What is it? Digitalisation of audiovisual resources represents a challenge in terms preserving them for future generations.
When it comes to digital source criticism, the methods and tools that philologists (and musicologists, linguists, historians, etc.) use to evaluate information during their investigation have a long tradition for printed texts and visual corpora, but they are still lacking to a large extent for digital (multimedia, therefore complex) resources.
Are the classical tools and methods still usable in the digital domain? How does the fact that in the digital age making an exact copy is possible, affect these tools and methods? What should new tools and methods look like? How do the content-wise and technical discussions in this matter interact?
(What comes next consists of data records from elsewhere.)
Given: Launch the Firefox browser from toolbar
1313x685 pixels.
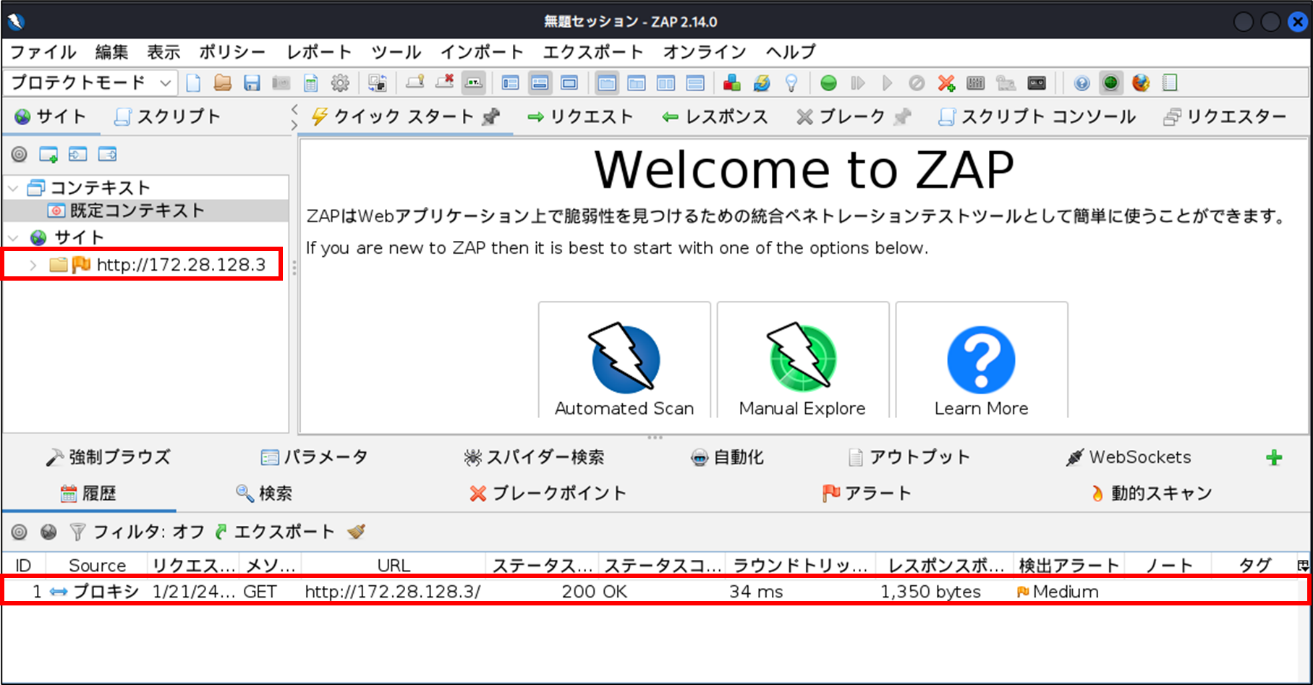Looking at the screenshot, I should pyautogui.click(x=1140, y=83).
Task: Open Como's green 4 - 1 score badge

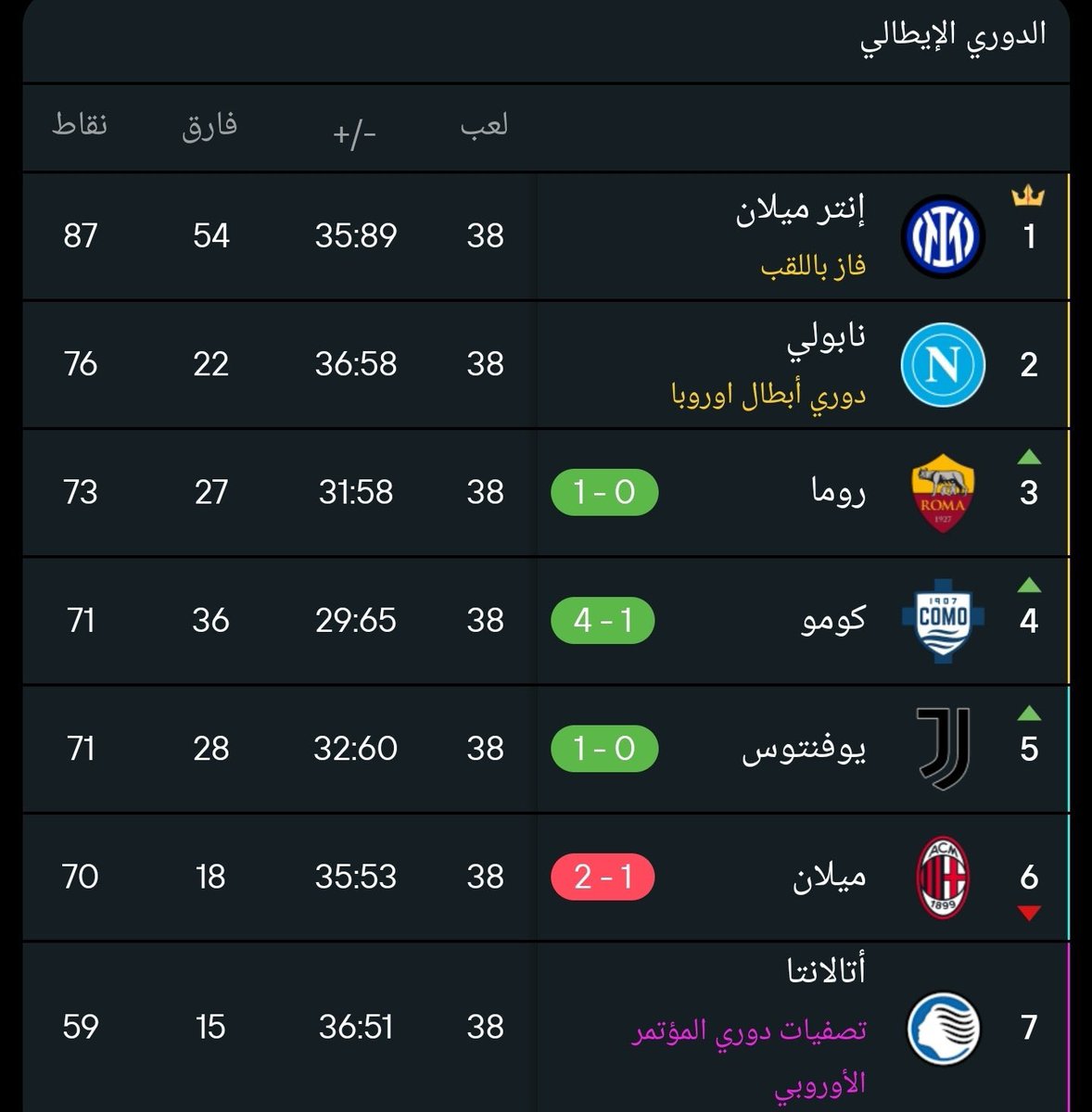Action: [603, 621]
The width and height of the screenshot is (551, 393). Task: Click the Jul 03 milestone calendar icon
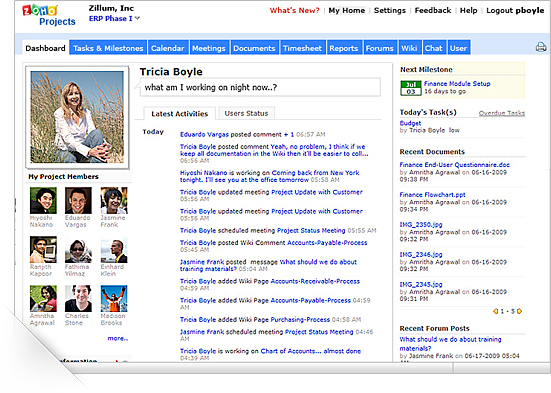pos(410,88)
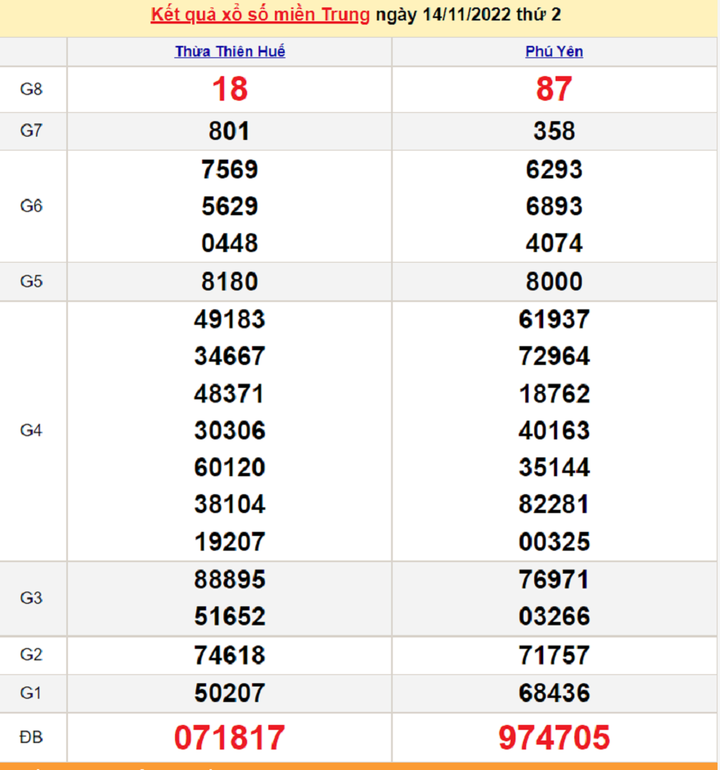Click special prize number 071817
Screen dimensions: 720x770
(230, 738)
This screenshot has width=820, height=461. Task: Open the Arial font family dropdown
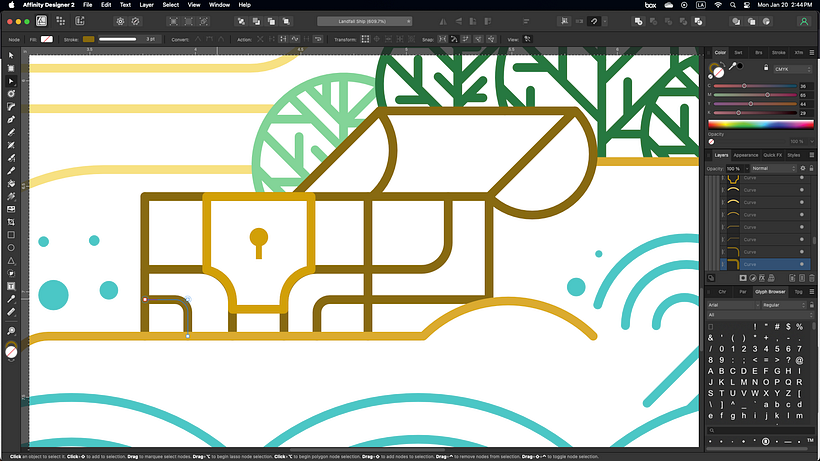[x=731, y=304]
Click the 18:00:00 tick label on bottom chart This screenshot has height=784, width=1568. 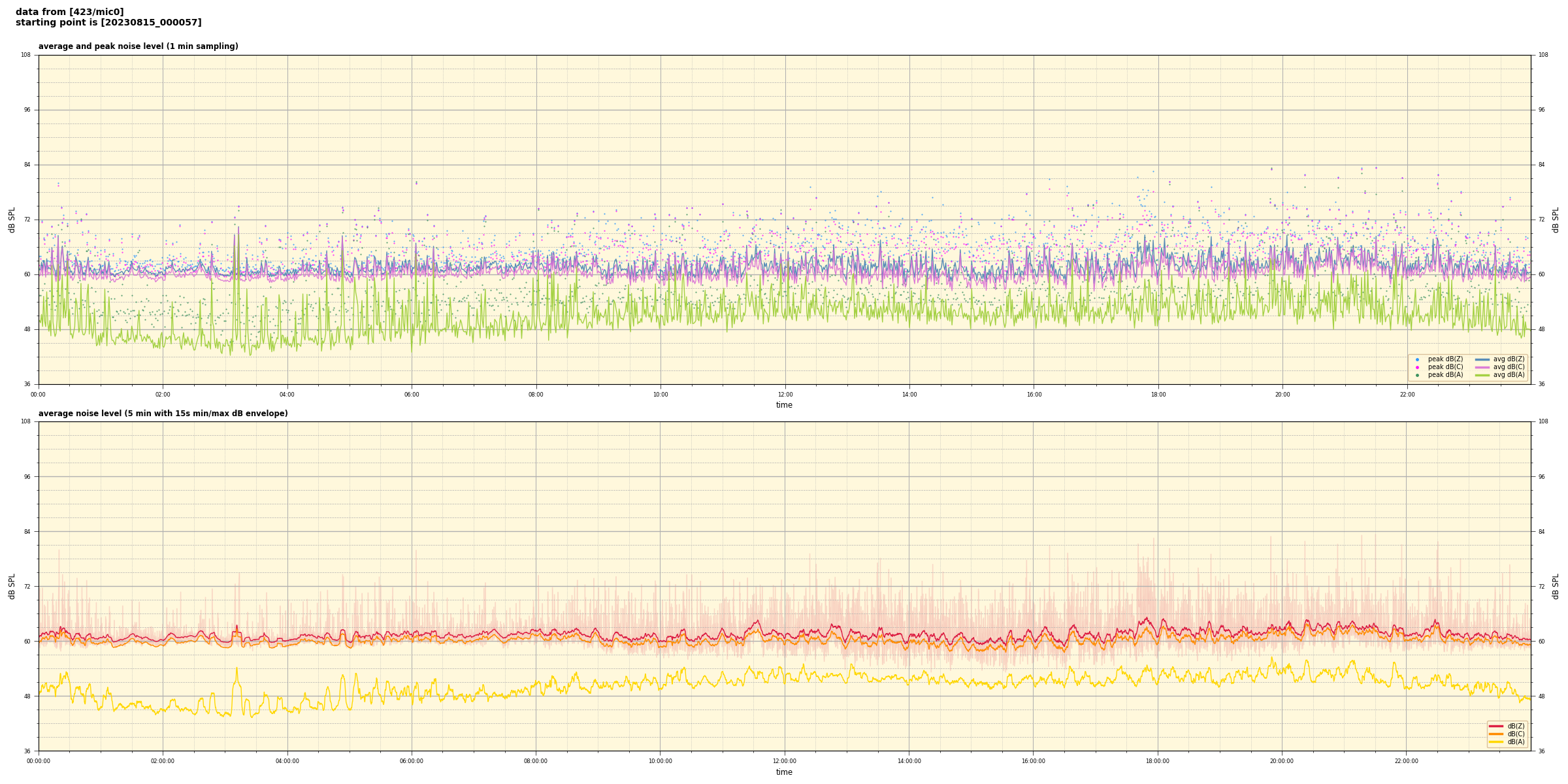click(x=1157, y=761)
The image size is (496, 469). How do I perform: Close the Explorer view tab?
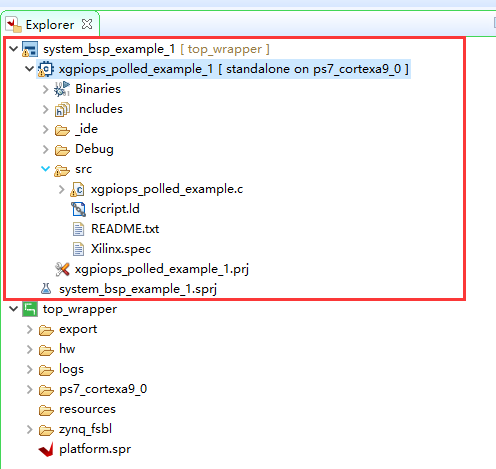point(87,24)
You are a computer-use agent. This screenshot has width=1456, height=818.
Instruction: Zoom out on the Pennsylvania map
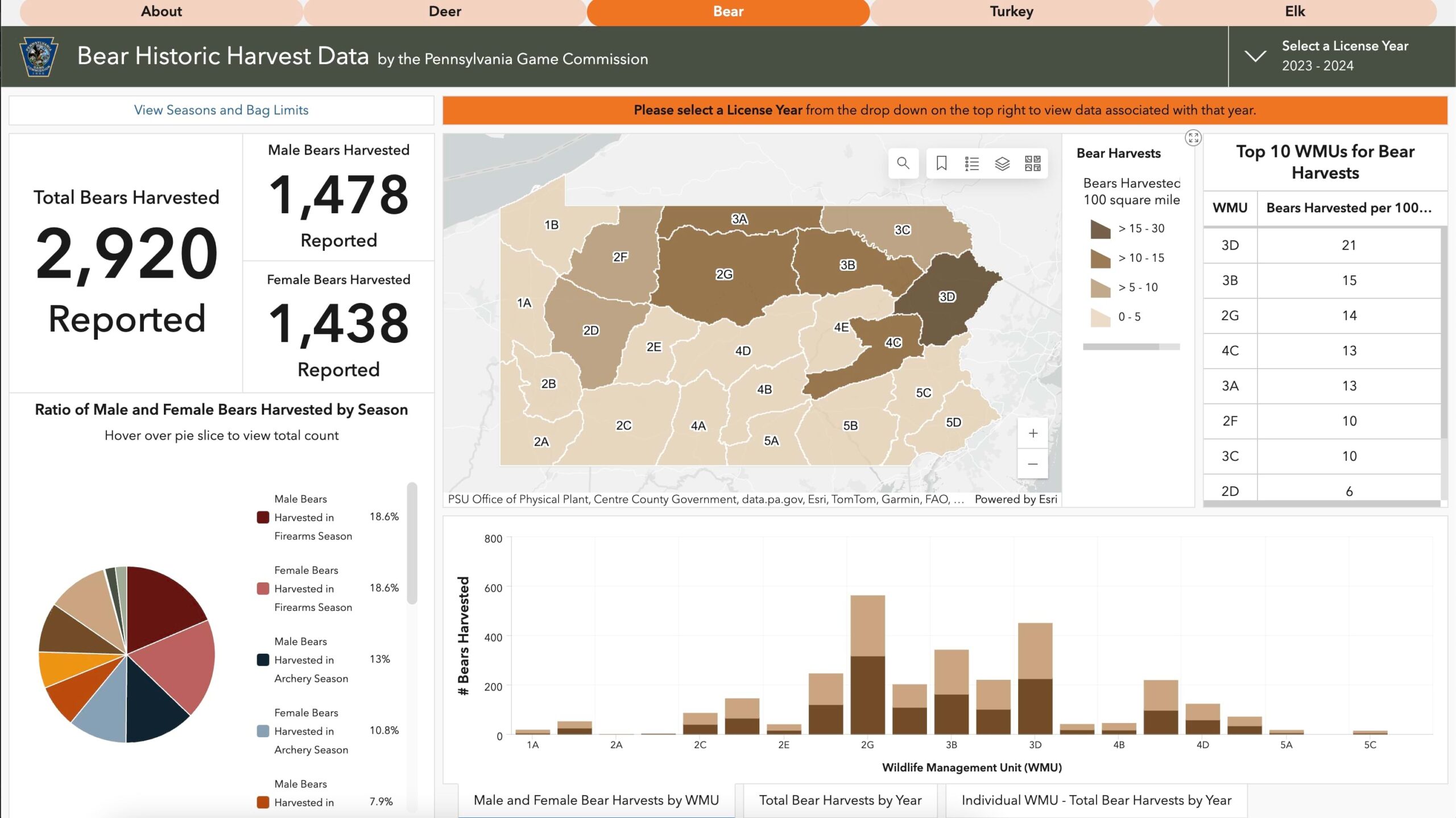point(1032,464)
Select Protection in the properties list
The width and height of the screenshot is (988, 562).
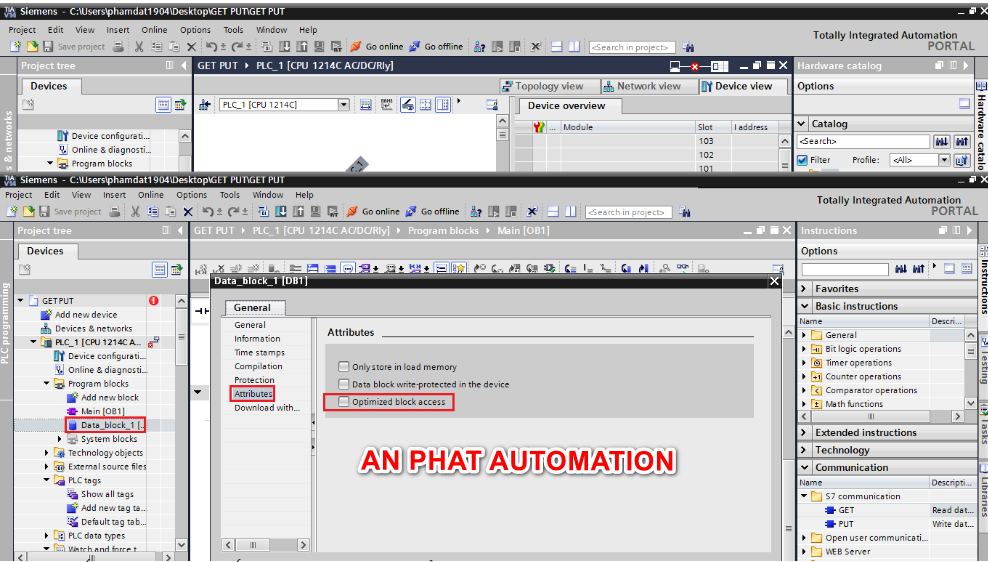tap(254, 380)
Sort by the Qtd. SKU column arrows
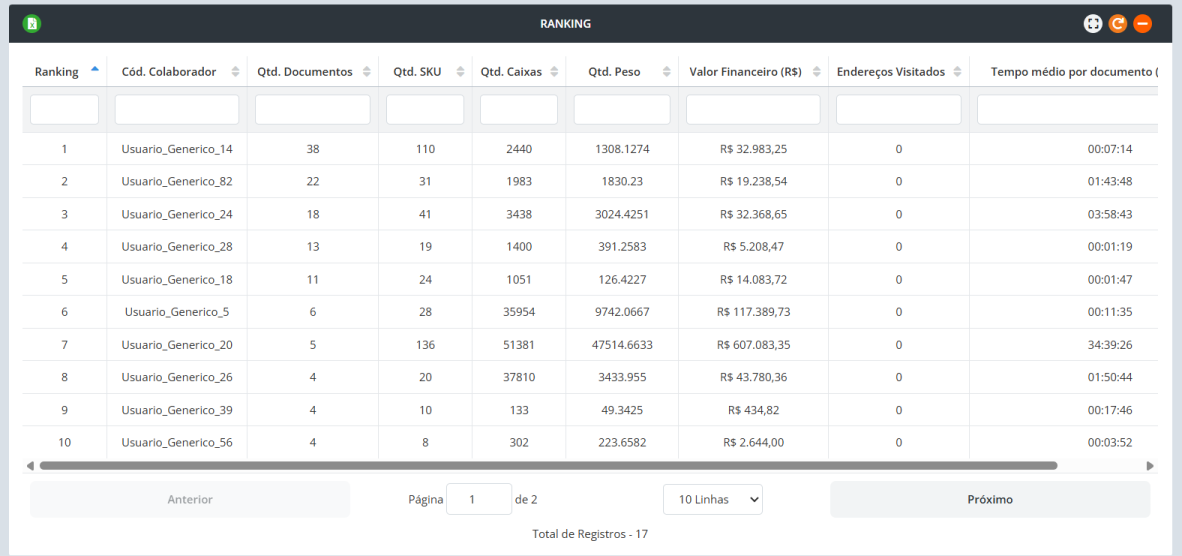The width and height of the screenshot is (1182, 556). (460, 72)
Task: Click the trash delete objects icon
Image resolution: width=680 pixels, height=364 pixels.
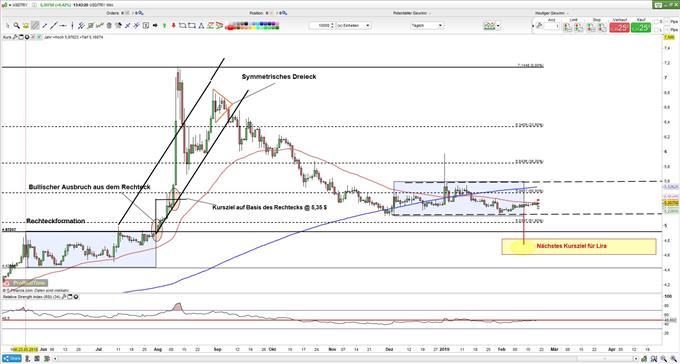Action: tap(109, 26)
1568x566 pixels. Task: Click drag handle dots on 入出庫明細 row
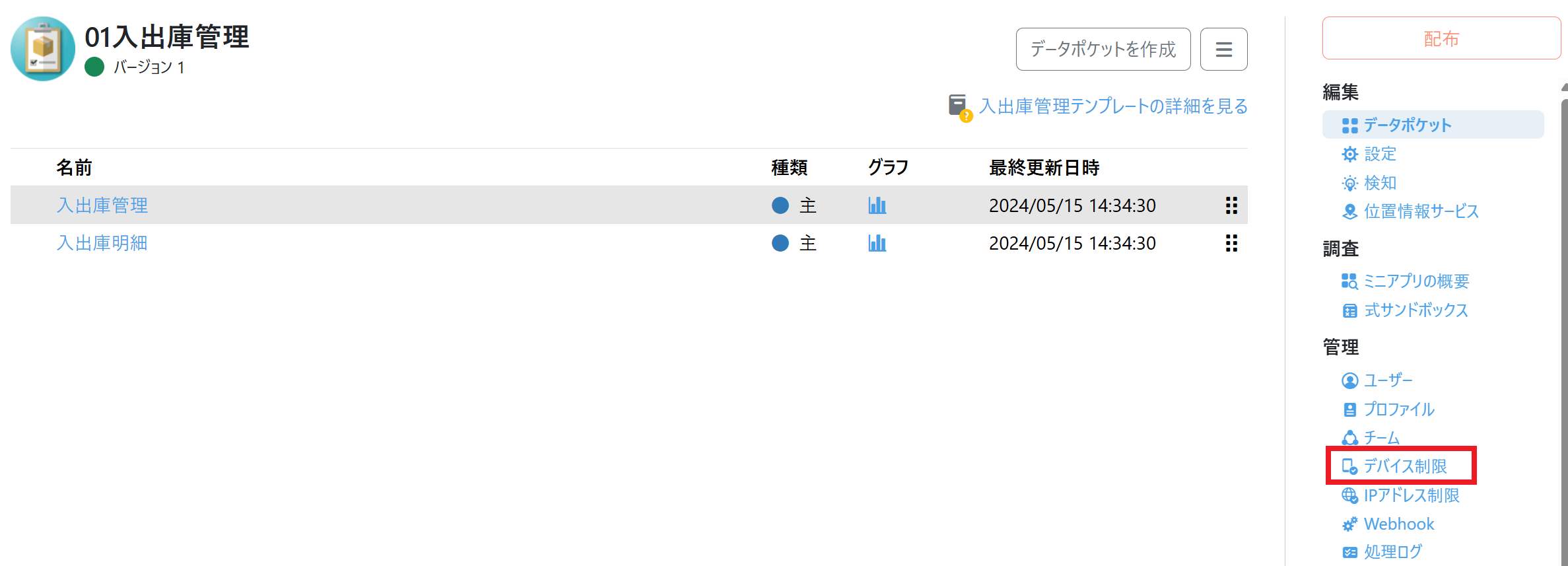[1231, 243]
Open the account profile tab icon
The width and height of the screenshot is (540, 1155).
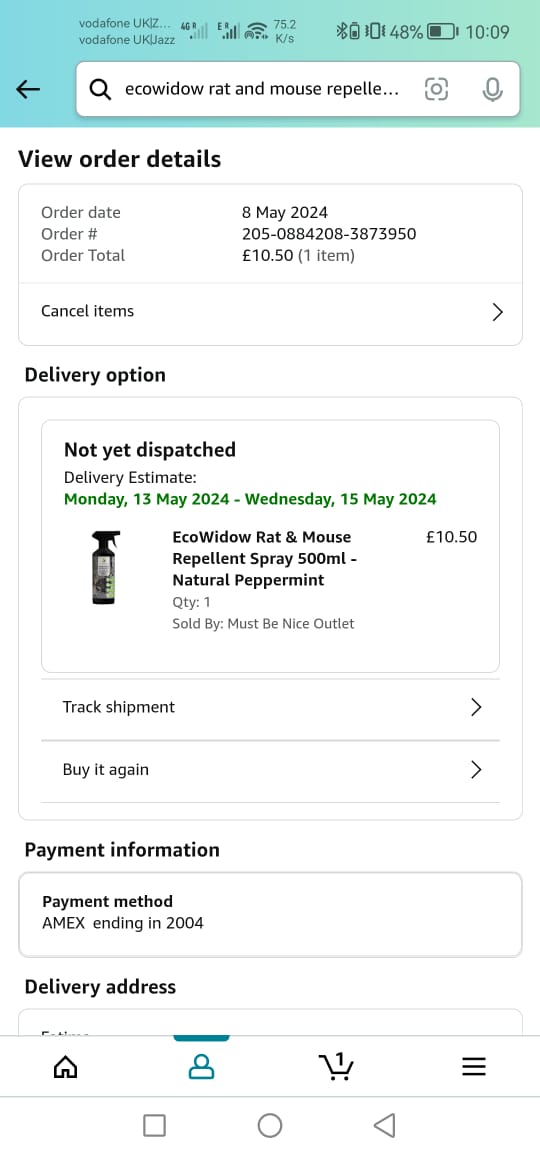point(201,1067)
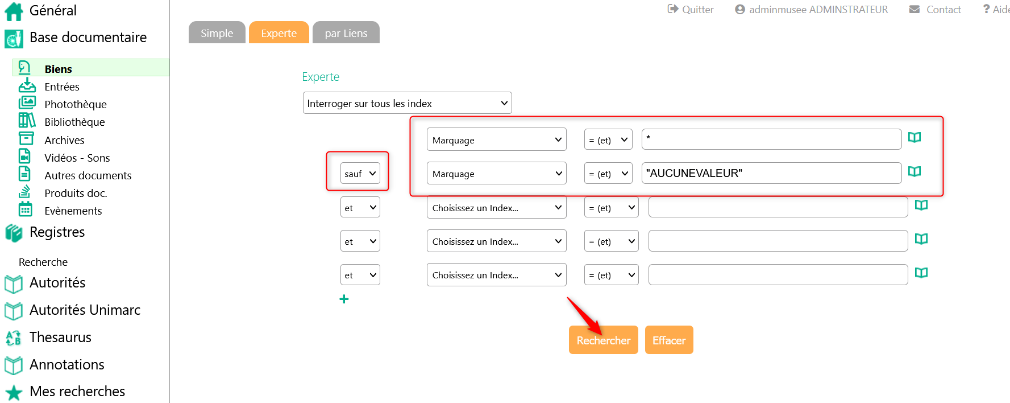The height and width of the screenshot is (403, 1010).
Task: Click the Mes recherches star icon
Action: (x=14, y=392)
What are the topics? The papers may represent a variety of theoretical perspectives and different methodological approaches. Submissions examining all areas of active and passive preservation and restoration of audio/multimedia documents are strongly encouraged, in particular:
- Digital philology: new concepts, methods and tools;
- Preservation of audio documents: principles, guidelines, approaches, reflections;
- Preservation of multimedia documents: challenges and possibilities;
- Preservation of interactive (art)works;
- Audio signal restoration;
- Digital representation of human-machine interaction;
- Computational paradigms for audio archives;
- Music information retrieval;
- Metadata in audio/multimedia archives;
- Copyright and privacy issues in preservation and distribution;
- Studio reports from the main audio/multimedia archives involved in original preservation projects.
What is the deadline? Submit your paper by 1 November 2017.